EXCERPTED RECORDS.
--

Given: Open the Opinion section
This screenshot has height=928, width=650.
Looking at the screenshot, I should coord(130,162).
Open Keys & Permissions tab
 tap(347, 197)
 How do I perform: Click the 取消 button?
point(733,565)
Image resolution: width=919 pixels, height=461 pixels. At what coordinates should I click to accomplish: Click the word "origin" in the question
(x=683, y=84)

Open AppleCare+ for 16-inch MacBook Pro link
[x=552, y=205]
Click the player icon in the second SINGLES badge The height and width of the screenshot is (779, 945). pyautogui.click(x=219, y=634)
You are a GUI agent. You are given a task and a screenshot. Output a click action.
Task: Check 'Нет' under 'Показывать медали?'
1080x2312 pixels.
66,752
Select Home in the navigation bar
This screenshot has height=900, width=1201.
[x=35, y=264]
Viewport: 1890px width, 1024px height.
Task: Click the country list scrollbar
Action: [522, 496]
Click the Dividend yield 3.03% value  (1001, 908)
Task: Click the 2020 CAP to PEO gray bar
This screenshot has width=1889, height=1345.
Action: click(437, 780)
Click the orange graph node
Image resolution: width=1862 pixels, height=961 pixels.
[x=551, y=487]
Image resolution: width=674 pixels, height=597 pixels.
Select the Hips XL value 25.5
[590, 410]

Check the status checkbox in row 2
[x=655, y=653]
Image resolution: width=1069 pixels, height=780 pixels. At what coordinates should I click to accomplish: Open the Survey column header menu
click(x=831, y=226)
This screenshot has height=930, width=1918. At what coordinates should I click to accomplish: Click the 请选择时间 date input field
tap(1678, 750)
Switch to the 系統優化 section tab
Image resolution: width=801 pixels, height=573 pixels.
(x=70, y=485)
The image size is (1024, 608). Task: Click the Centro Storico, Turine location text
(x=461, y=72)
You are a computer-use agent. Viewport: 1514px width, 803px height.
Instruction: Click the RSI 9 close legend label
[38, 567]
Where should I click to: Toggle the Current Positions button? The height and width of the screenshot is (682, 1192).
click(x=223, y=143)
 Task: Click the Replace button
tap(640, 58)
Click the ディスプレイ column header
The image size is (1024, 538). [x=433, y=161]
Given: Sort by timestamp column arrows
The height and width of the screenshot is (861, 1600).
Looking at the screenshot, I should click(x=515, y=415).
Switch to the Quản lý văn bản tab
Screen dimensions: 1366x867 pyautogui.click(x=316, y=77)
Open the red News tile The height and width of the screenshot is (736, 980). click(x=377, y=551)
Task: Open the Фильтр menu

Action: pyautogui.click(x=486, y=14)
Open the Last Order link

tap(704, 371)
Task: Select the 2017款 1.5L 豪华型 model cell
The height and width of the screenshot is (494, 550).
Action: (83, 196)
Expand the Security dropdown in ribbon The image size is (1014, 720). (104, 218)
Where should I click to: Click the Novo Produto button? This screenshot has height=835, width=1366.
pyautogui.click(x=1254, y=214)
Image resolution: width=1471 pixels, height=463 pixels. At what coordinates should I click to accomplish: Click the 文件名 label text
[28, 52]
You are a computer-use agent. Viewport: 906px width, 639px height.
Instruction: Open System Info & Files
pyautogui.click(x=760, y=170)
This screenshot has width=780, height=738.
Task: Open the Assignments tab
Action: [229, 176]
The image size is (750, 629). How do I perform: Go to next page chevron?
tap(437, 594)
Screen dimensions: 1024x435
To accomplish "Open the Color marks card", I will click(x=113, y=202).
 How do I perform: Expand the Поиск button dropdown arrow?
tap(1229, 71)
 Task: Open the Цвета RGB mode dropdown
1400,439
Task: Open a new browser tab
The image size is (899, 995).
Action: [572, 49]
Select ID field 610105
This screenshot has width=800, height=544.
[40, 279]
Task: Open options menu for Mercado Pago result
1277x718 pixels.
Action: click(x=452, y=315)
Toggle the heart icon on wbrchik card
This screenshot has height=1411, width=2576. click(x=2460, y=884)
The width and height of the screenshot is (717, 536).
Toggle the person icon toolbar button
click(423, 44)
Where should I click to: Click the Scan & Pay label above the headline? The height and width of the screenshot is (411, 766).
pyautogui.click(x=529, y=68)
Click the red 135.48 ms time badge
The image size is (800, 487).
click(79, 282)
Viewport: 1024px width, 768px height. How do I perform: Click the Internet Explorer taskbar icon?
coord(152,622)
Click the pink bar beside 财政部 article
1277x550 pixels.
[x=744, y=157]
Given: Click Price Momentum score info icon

--

WHAT YOU ARE ASKED TO DO.
In the listing above, find the line with "Where should I click to: Toggle" and the line with "Given: Sort by timestamp column arrows", then print exactly those two lines and every line between them, and nothing more.

EXERCISE SOLUTION.
Where should I click to: Toggle the Current Positions button? The height and width of the screenshot is (682, 1192).
click(x=223, y=143)
 Task: Click the Replace button
tap(640, 58)
Click the ディスプレイ column header
The image size is (1024, 538). [x=433, y=161]
Given: Sort by timestamp column arrows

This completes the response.